Aufgabenstellung:
• A. Welche Kapazität soll das neue Rechenzentrum in El Paso laut dem Seitenauszug haben?
• B. Fasse den Absatz im Seitenauszug, der mit „Meta seinerseits bringt“ beginnt, als kurze Liste zusammen und behalte dabei seine wichtigsten Fakten bei.

Ein neues Zentrum für die digitale Infrastruktur
Der US-Technologiekonzern Meta Platforms und der weltweit agierende Vermögensverwalter BlackRock haben ein ambitioniertes Infrastrukturprojekt angekündigt. In El Paso, Texas, soll ein neues Rechenzentrum entstehen, das über eine Kapazität von einem Gigawatt (GW) verfügt. Dieses Vorhaben unterstreicht den massiven Bedarf an Rechenleistung, der durch die fortschreitende Entwicklung im Bereich der Künstlichen Intelligenz (KI) getrieben wird.
Finanzielle Struktur des Joint Ventures
Das Projekt ist mit einem Investitionsvolumen von rund 14 Milliarden US-Dollar dotiert. Die Finanzierung und die Eigentumsverhältnisse sind dabei klar verteilt: BlackRock übernimmt über die von ihm verwalteten Fonds einen Anteil von 80 Prozent an dem Joint Venture. Ein wesentlicher Teil dieser Beteiligung wird durch Fremdkapital in Höhe von 12,5 Milliarden US-Dollar gedeckt.
Meta seinerseits bringt Sachwerte in das Gemeinschaftsunternehmen ein. Dazu zählen Grundstücke sowie bereits im Bau befindliche Immobilien, deren Wert auf etwa 2,3 Milliarden US-Dollar beziffert wird. BlackRock steuert zusätzlich eine Bareinlage von rund 4,9 Milliarden US-Dollar bei. Diese Aufteilung verdeutlicht die Strategie von Meta, die eigene Infrastruktur durch starke Finanzpartner zu skalieren, anstatt die Lasten allein zu tragen.

Datenauszug:
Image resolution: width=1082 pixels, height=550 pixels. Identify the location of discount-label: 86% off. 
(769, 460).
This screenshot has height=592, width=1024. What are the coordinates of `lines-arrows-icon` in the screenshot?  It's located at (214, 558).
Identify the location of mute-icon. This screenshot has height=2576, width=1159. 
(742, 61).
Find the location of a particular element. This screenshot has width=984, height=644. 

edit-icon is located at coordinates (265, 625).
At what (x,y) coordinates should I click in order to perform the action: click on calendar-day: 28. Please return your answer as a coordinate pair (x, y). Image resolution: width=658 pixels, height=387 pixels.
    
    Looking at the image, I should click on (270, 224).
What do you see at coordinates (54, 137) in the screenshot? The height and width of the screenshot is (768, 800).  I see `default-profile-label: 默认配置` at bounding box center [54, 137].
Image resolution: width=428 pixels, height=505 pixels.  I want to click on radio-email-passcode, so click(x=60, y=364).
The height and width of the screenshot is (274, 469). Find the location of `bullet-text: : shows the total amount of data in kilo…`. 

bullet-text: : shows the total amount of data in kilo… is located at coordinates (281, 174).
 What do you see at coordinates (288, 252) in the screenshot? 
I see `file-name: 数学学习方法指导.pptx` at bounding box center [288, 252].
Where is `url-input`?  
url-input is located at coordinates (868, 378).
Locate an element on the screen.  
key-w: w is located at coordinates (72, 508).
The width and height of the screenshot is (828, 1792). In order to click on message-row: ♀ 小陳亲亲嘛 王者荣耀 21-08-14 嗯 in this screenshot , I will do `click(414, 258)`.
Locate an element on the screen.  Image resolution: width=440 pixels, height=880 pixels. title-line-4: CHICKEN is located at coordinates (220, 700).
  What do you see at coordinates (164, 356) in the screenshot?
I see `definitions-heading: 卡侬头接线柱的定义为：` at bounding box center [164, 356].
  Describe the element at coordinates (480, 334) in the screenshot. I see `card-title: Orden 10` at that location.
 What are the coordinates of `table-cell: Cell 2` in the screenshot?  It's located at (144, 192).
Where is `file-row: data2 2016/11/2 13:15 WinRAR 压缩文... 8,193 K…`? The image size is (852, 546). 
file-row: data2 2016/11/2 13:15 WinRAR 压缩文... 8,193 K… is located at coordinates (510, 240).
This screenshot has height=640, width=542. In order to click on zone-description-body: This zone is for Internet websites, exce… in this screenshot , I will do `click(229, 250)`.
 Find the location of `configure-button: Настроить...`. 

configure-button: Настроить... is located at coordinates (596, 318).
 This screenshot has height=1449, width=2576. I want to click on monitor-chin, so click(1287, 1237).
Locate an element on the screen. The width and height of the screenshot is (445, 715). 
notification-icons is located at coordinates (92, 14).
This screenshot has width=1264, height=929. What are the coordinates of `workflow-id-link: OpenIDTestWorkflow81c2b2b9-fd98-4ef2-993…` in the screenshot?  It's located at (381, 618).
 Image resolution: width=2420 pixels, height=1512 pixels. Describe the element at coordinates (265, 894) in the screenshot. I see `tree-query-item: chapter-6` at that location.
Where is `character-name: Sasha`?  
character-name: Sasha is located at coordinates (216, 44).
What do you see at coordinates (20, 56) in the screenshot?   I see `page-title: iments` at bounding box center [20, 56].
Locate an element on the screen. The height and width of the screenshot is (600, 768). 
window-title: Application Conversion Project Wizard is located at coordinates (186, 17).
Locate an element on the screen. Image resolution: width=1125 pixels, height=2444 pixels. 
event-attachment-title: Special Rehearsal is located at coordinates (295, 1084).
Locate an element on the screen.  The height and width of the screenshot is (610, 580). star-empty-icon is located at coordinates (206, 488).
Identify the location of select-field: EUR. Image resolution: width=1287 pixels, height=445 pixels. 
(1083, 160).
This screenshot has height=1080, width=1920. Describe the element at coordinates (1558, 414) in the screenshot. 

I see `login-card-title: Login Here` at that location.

Ergebnisse der Aufgaben:
• A. Eine Kapazität von einem Gigawatt (GW).

• B.
- Meta bringt Sachwerte ein: Grundstücke und bereits im Bau befindliche Immobilien im Wert von etwa 2,3 Milliarden US-Dollar.
- BlackRock leistet zusätzlich eine Bareinlage von rund 4,9 Milliarden US-Dollar.
- Die Aufteilung zeigt Metas Strategie, die eigene Infrastruktur mit starken Finanzpartnern zu skalieren, statt die Lasten allein zu tragen.